In the following Q&A, moderated by Dr. Sanghvi, from Rasayan Inc., the first question related to the specific receptors involved in the molecular mechanism uptake of siRNAs. Prof. Khvorova responded that there could be an overlap of cumulative non-specificity; and, although, in some cases, like in the lung cells, there could be some receptor-specificity, the experimental work is very difficult to conduct.
In relation to the effect of tail-length on PS modifications relative to accumulation and efficacy with different conjugate platforms, Prof. Khvorova answered that her group saw similar results as those seen using the GalNAc platform. They see a measurable increase in accumulation, but it does not correlate with enhancement efficacy. Prof. Khvorova added that this phenomenon of phosphatides and single-stranded phosphatides having an extra push for cell internalization was not necessarily conjugate-dependent.

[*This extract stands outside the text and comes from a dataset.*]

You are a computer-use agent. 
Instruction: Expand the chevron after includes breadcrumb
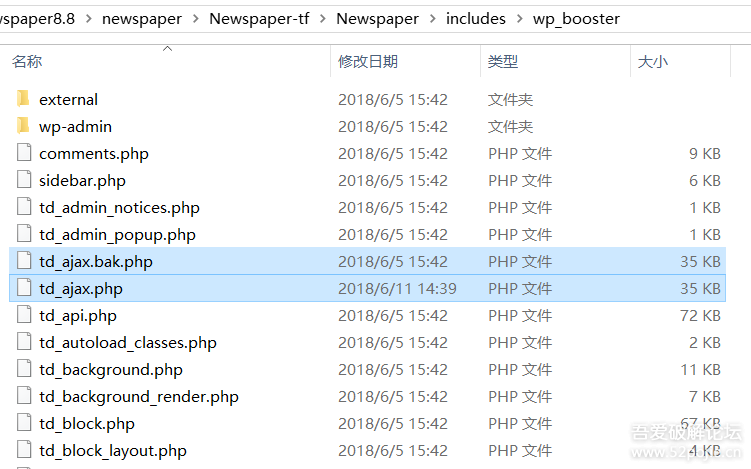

The following question elaborated on the major limits for cholesterol in extrahepatic delivery and toxicity, to which she responded that between cholesterol and DCA, the latter gives a better accumulation and efficacy to the majority of tissues, with less risk. But of course, in her opinion, cholesterol conjugates can be very efficient in research and mouse models; and might be of use for local delivery of therapeutics.
Next, the audience asked if Prof. Khvorova had looked at the spectrum of plasma protein binding for different conjugates. Even though the answer was yes; unfortunately, the results revealed that a lot of the in vitro binding affinities did not hold true when translated to an in vivo environment. As such, this is a work in progress in her lab, where novel methodologies are needed to progress.
Prof. Khvorova was asked how to design the best linker for the most efficient escape from the endosome, to which she replied that the one they use the most is DTDT. “No cost, no tox, no nothing” were her actual words in relation to this linker.
Since the difference between in vitro and in vivo experimentation are quite different in terms of toxicity, the linker lipid conjugate is very important for endosomal escape and a driver for toxic reactions, in her opinion. She further explained that cleavable linkers have to be relatively stable in a series of time periods, so they can reach the target systemically after subcutaneous injection.
The next question was whether any high order structure, such as micelles, have been observed. Prof. Khvorova responded that micelles were detected with trimeric structures; but, in her opinion, the formation of such structure is contra-productive because it accumulates in the sub-cutaneous injection site, without further delivery to the target zone. Besides, when aiming to deliver to muscle tissues, for example, the compound actually needs to transfect the vascular epithelium. As such, in her view, the best compound is the most natural compound, one that is able to be transported through the cell internal mechanisms.